Vom Ausnahmefall zur neuen Normalität

Der Speicherhochlauf ist kein Randereignis, er prägt vielmehr die nächste Ausbaustufe der Energiewende. Je höher der Anteil erneuerbarer Erzeugung, desto wertvoller wird zeitliche und räumliche Flexibilität. Speicher liefern genau das – skalierbar, modular, schnell realisierbar. Wenn wir die institutionellen Engpässe lösen, wird aus dem vermeintlichen Problem der Variabilität ein Standortvorteil: Ein Energiesystem, das sauber, zuverlässig und kosteneffizient ist.

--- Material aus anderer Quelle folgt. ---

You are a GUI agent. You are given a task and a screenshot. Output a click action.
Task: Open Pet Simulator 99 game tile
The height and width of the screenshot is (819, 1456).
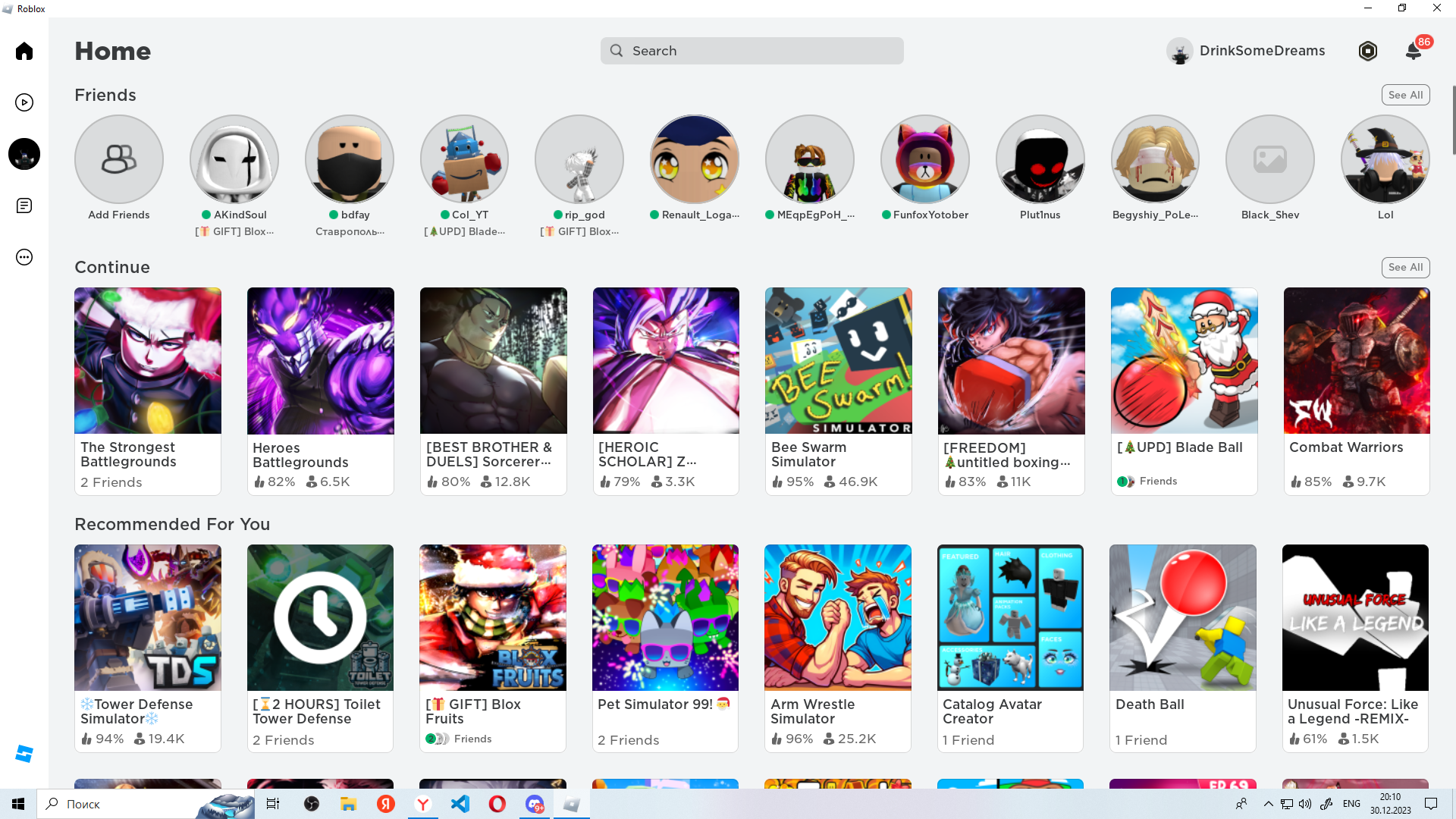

Vielleicht verschwinden dann auch die überstrapazierten Kampfbegriffe von „Technologieoffenheit“ bis „Dunkelflaute“: Es wäre umso mehr zu hoffen, dass die Realität auch Einzug in die Narrative der Energiewende hält. Dann kann aus Vision – endlich! – Praxis werden.

Jan Rosenow

ist Leiter des „Energy Programme“ und Professor für Energie- und Klimapolitik am Environmental Change Institute der Universität Oxford. Außerdem ist er Jackson Senior Research Fellow am Oriel College in Oxford. Darüber hinaus ist er Senior Associate am Cambridge Institute for Sustainability Leadership der Universität Cambridge und gehört als Affiliate Faculty auch zur Universität Sussex.